Es unidireccional y sólo se puede revertir en forma colectiva, enlazados a otros, sin ir en una única dirección, pluralizando.

Como escribe Luz Moreno en su libro Gorda traidora (Bocas Pintadas Editorial) “la felicidad nos orienta a determinados objetos. El cuerpo puede ser pensado en términos actuales como la obsesión del capitalismo neoliberal. La responsabilidad de esa felicidad se centra en lograr los cánones corporales para obtener mayor éxito y visibilidad social de manera individual. El cuerpo hegemónico promete un paraíso de deseabilidad y de oportunidades libres de violencia. La felicidad, entonces, involucra una serie de niveles desde aquello que intenciona esa alegría, desde los músculos marcados o el uso de las llamadas tallas únicas, hasta aquellas cosas que juzgamos como felices o no según el juicio de cada quien”.

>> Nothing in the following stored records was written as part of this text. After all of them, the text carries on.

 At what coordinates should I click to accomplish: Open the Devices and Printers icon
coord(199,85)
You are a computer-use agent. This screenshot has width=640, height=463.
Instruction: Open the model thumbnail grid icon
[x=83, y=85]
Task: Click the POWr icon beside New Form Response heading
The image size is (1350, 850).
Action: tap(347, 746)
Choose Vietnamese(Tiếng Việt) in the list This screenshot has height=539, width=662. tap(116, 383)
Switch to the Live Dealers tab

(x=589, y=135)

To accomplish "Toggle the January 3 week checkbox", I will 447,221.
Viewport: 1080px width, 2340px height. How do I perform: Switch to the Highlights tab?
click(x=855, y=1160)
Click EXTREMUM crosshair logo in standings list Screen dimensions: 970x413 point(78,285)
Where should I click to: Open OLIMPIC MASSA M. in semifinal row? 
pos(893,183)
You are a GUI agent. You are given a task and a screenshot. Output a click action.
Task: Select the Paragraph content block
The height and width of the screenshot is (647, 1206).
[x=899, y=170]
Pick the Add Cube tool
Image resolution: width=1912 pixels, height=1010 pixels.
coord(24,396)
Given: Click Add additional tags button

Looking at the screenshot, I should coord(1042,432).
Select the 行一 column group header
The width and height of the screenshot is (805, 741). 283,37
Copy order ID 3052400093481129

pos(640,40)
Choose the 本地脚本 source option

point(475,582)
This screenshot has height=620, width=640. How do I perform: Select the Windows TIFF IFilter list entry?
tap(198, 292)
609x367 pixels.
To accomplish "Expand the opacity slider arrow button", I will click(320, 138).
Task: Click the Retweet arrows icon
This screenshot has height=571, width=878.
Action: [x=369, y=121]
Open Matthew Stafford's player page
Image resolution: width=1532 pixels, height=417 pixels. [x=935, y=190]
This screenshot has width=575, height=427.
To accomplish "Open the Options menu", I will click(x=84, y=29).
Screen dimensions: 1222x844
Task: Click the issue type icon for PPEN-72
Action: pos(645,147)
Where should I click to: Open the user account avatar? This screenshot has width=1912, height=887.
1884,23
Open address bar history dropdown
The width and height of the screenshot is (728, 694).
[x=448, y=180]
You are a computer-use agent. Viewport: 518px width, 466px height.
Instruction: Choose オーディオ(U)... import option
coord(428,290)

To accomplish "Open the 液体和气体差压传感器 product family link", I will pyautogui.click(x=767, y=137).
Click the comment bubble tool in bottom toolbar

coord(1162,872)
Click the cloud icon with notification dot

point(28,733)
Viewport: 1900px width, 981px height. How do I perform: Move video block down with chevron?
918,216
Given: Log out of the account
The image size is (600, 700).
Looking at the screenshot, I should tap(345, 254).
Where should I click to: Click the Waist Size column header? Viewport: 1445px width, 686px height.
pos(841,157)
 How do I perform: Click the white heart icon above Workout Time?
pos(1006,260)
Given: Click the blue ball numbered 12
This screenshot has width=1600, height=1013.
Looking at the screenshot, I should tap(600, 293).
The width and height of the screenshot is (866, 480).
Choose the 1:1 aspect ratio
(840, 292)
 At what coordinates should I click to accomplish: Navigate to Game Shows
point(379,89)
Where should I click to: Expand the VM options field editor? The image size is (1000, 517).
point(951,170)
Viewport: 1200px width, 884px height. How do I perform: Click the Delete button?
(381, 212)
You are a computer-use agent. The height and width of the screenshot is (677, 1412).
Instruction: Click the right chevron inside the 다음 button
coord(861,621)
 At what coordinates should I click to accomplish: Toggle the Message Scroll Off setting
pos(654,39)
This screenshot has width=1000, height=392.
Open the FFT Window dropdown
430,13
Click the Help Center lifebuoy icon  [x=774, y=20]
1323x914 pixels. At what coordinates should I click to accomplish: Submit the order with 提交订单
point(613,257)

Claro que una vez alcanzada algo parecido al modelo ideal, siempre hay algo que corregir porque no somos “perfectos”. El fracaso debe ser incesante porque el sistema de producción necesita que su maquinaria no se interrumpa de ningún modo, que siga funcionando a pleno. El mercado nos ofrece siempre algún producto para contrarrestar lo que nos sobra o nos falta.

Hemos normalizado la violencia, hemos incorporado la mirada condenatoria, que no quieran tenernos cerca, la palabra que nos quiere dirigir porque parece ley de vida que nos vigilen y castiguen, con o sin argumentos, por tener un cuerpo distinto al que se presenta como bueno. Hasta hace muy poco tiempo la impunidad para maltratarnos no tenía respuesta. Pero ahora tenemos repuestos, hay palabras, insumos para luchar contra esa colonización. Podemos decir no, exigir que se callen frente a nuestros cuerpos, que se cumpla la ley de talles, expandir conciencia. Ya no somos insuficientes, ni inferiores, tenemos que escondernos a llorar en los rincones vivimos de alquiler.

Nos falta, eso sí, unirnos con las personas viejas, las que tienen granos o estrías, la gente sin dinero, la que tiene celulitis, los maltratados por el color de su piel. Tengo la intuición de que el día que logremos tomar conciencia de que las distintas formas de discriminación forman parte del mismo sistema, todo florecerá.